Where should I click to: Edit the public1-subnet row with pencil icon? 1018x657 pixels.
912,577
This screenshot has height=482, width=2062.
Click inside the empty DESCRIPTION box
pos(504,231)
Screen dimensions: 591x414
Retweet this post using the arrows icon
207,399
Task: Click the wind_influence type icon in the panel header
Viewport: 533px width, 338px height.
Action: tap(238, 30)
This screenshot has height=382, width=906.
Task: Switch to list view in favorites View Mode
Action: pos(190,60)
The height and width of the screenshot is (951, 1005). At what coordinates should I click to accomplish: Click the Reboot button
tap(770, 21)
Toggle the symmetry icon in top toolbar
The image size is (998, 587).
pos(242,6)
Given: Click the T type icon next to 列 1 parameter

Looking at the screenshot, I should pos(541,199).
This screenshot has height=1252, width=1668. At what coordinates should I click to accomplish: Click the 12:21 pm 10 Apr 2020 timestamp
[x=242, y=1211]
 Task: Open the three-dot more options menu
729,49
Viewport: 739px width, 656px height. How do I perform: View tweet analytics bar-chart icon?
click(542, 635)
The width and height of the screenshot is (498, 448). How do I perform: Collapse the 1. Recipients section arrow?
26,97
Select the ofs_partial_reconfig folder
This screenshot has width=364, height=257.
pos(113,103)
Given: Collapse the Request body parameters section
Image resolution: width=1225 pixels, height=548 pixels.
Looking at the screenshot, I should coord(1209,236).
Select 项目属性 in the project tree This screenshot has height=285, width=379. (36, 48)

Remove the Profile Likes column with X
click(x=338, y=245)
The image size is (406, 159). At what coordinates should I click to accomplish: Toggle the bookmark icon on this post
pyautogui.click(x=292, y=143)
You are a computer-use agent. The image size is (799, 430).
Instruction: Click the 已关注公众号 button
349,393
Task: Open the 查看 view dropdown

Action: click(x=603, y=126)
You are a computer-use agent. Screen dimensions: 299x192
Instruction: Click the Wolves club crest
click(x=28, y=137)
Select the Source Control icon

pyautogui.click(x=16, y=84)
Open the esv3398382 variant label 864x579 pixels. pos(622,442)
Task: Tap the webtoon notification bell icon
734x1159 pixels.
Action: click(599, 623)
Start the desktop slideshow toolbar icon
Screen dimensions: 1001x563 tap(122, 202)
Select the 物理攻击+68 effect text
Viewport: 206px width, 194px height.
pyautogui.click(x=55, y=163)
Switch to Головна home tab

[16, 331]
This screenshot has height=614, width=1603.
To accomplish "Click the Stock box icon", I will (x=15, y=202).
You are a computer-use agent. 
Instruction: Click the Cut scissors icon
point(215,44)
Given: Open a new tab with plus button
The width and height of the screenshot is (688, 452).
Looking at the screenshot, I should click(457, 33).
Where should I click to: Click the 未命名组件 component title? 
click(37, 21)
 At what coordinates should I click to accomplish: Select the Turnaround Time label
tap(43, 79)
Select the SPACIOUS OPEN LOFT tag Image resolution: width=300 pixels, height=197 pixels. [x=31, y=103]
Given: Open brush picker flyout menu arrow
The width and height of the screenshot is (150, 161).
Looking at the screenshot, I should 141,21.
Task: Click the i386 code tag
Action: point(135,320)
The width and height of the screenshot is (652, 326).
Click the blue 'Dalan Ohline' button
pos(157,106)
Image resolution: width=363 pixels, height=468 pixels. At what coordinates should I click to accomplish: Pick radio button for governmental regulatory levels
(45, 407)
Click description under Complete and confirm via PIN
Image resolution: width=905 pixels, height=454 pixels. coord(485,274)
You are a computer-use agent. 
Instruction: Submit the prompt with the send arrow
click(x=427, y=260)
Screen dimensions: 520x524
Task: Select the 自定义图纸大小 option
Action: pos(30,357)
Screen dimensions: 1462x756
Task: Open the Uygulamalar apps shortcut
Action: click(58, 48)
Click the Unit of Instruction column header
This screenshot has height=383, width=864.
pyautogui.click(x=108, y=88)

**What you will do**. Please copy, exactly as written, every line in the listing above from the line with "This screenshot has height=614, width=1603." up to and including the line with "The width and height of the screenshot is (652, 326).".

**Exercise solution**.
This screenshot has height=614, width=1603.
To accomplish "Click the Stock box icon", I will (x=15, y=202).
You are a computer-use agent. 
Instruction: Click the Cut scissors icon
point(215,44)
Given: Open a new tab with plus button
The width and height of the screenshot is (688, 452).
Looking at the screenshot, I should click(457, 33).
Where should I click to: Click the 未命名组件 component title? 
click(37, 21)
 At what coordinates should I click to accomplish: Select the Turnaround Time label
tap(43, 79)
Select the SPACIOUS OPEN LOFT tag Image resolution: width=300 pixels, height=197 pixels. [x=31, y=103]
Given: Open brush picker flyout menu arrow
The width and height of the screenshot is (150, 161).
Looking at the screenshot, I should 141,21.
Task: Click the i386 code tag
Action: point(135,320)
The width and height of the screenshot is (652, 326).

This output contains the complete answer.